Yesterday I watched the DVD of the Texas Rangers landmark season as the American League champions. It was a Christmas present that had to be shipped late. It was fun to watch and to appreciate my nephew for getting it for me. Today, another shipment of presents came, including a fascinating coffee-table book with writings and photographs of art masterpieces inspired by the Bible. And then there's my iPhone, which I guess I effectively traded in the camera to get! (I was going to get the iPhone anyway, but now that I have it, the camera can wait, or so it seems.)
Tomorrow, I'm singing a Christmas song at church. I debated all week whether it would be OK to do so late, and I've decided, with some encouragement from family and friends, that it is OK. I didn't have a chance to sing special music during December. And the message of what happens at Christmas isn't just for Christmas. As I've practiced, I've enjoyed being reminded that "love came down ... chains (are) broken ... songs of hope (ring) through the skies ... A Father calls through a gift of life ...."
Continued celebrations of Christmas seem fitting in a week of days in which I've tried to find blessed gifts in new and sometimes trying circumstances.
My body and mind and home life still aren't crazy about my new work schedule, but they're all glad I have a job and that, so far, I've been able to keep a good attitude and get started on developing a good routine. Right now, though, it also seems like work when I'm home, because I have to keep a pretty tight schedule if I want to get anything done at all. I still have no sense of passage of time between when I get up and when I go to work. I'm more accustomed to work (or church) being the first order of business each day. It's strange to have time to do so many other things first ... and tempting to not be ready when all of a sudden it's time to actually go to work. Meanwhile, my husband and I have made the most of maximizing some of our time together. That's been good. I think we both realize we had taken for granted the great schedules and work flexibility we'd had these past 28 or so years.
Being scheduled to allow me to attend choir practice on Wednesdays is every bit the gift I thought it would be. Choir members were glad to see me, and I was more appreciative to be there than perhaps I had been before. Again, it's amazing how easy it is to take things for granted. It's also interesting to me that, as important as The Seeking Hour at 7 a.m. Wednesdays had seemed to me, I'm not really upset to give that up. I do hope to continue to include aspects of that prayer discipline in my week if not my daily routine.

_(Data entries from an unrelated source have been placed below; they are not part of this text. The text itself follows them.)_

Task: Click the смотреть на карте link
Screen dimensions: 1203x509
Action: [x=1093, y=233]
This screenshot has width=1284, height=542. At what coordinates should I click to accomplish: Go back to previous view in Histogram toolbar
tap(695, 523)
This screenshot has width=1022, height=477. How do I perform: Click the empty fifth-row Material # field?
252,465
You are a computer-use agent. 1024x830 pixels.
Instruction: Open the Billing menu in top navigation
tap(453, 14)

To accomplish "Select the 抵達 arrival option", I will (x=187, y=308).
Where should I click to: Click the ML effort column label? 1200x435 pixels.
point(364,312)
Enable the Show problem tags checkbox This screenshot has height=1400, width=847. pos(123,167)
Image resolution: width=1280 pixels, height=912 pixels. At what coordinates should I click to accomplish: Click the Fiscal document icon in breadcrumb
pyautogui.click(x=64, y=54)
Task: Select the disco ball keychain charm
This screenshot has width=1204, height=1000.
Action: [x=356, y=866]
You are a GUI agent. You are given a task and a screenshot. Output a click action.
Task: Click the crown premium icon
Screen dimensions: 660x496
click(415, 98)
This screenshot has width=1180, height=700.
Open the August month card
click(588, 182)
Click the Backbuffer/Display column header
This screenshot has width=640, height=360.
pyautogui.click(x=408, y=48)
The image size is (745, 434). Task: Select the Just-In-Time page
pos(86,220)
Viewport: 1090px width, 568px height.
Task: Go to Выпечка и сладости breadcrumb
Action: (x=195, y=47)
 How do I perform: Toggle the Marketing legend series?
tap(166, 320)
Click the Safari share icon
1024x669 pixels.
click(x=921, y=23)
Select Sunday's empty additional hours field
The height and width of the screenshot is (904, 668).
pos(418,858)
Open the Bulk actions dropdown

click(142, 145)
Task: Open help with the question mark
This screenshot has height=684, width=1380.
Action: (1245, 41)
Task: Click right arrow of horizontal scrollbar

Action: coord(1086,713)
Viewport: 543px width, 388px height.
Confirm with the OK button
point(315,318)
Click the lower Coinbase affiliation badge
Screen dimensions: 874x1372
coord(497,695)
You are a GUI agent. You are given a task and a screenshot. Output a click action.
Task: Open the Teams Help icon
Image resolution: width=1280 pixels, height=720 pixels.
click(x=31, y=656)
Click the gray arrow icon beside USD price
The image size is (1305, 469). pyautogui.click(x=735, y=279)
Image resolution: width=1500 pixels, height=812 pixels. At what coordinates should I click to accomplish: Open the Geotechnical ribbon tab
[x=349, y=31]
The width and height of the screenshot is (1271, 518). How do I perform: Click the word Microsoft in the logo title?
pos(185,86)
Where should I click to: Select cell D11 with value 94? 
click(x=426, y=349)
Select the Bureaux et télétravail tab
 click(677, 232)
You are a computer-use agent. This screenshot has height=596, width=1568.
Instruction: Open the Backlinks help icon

Friday, I visited a friend in the hospital. I'm not sure I would have done that with the old work schedule. I think my visits with my dad during his recovery from lung surgery last fall also impressed upon me the importance of such visits. Even though my friend could not speak or clearly acknowledge he knew who I was, I felt much hope and continue to pray it's just a matter of time before a breakthrough leads to a strong surge of recovery.
Yesterday and today, the sun shone brightly. That's always a gift in January, even when potentially nasty weather more typical of the season is in the immediate forecast. I'm grateful for every sunny day -- and grateful for insulated outerwear, warm clothes, heaters, a car that runs, etc., on the days when the weather isn't so bright.
Today is a gift. Life is a gift. Gratitude is a gift. Love is a gift. Blessed by all of these and more each moment from God, how can I not feel the joy of Christmas all these days later? Thank You, God. And I'm reminded that the way to most fully experience these gifts is to share them. I pray to do so, to God's glory.